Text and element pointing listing
──────────

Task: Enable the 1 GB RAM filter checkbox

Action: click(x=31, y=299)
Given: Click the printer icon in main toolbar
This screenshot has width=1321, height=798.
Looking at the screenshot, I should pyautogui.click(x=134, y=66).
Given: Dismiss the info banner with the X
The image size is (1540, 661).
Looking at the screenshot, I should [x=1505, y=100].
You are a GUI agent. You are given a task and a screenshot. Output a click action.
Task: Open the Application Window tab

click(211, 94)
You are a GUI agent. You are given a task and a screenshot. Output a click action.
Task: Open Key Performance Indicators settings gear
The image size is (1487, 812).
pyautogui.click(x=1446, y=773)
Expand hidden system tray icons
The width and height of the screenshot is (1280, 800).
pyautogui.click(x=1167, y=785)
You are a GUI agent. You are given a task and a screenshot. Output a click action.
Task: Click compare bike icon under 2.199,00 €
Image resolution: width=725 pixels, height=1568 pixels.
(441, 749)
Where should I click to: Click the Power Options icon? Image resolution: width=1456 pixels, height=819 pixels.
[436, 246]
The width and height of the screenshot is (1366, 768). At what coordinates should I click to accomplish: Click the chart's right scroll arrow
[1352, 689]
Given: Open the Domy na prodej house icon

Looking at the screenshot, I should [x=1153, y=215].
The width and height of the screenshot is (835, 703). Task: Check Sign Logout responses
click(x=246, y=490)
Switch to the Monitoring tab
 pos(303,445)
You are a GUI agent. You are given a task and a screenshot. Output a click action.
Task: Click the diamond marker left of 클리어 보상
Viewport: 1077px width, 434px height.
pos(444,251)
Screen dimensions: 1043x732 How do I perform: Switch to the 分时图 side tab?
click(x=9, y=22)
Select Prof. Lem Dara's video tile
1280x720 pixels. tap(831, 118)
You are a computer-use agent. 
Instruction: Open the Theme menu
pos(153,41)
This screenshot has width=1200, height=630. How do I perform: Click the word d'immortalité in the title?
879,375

──────────

→ **WHAT TO DO**
Output the lines of the listing as a JSON list of strings, one string per line, starting with the first line of the listing and going on through the line that contains "1280x720 pixels. tap(831, 118)", with both ends included and blank lines left out.

→ **COMPLETED TASK**
[
  "Task: Enable the 1 GB RAM filter checkbox",
  "Action: click(x=31, y=299)",
  "Given: Click the printer icon in main toolbar",
  "This screenshot has width=1321, height=798.",
  "Looking at the screenshot, I should pyautogui.click(x=134, y=66).",
  "Given: Dismiss the info banner with the X",
  "The image size is (1540, 661).",
  "Looking at the screenshot, I should [x=1505, y=100].",
  "You are a GUI agent. You are given a task and a screenshot. Output a click action.",
  "Task: Open the Application Window tab",
  "click(211, 94)",
  "You are a GUI agent. You are given a task and a screenshot. Output a click action.",
  "Task: Open Key Performance Indicators settings gear",
  "The image size is (1487, 812).",
  "pyautogui.click(x=1446, y=773)",
  "Expand hidden system tray icons",
  "The width and height of the screenshot is (1280, 800).",
  "pyautogui.click(x=1167, y=785)",
  "You are a GUI agent. You are given a task and a screenshot. Output a click action.",
  "Task: Click compare bike icon under 2.199,00 €",
  "Image resolution: width=725 pixels, height=1568 pixels.",
  "(441, 749)",
  "Where should I click to: Click the Power Options icon? Image resolution: width=1456 pixels, height=819 pixels.",
  "[436, 246]",
  "The width and height of the screenshot is (1366, 768). At what coordinates should I click to accomplish: Click the chart's right scroll arrow",
  "[1352, 689]",
  "Given: Open the Domy na prodej house icon",
  "Looking at the screenshot, I should [x=1153, y=215].",
  "The width and height of the screenshot is (835, 703). Task: Check Sign Logout responses",
  "click(x=246, y=490)",
  "Switch to the Monitoring tab",
  " pos(303,445)",
  "You are a GUI agent. You are given a task and a screenshot. Output a click action.",
  "Task: Click the diamond marker left of 클리어 보상",
  "Viewport: 1077px width, 434px height.",
  "pos(444,251)",
  "Screen dimensions: 1043x732 How do I perform: Switch to the 分时图 side tab?",
  "click(x=9, y=22)",
  "Select Prof. Lem Dara's video tile",
  "1280x720 pixels. tap(831, 118)"
]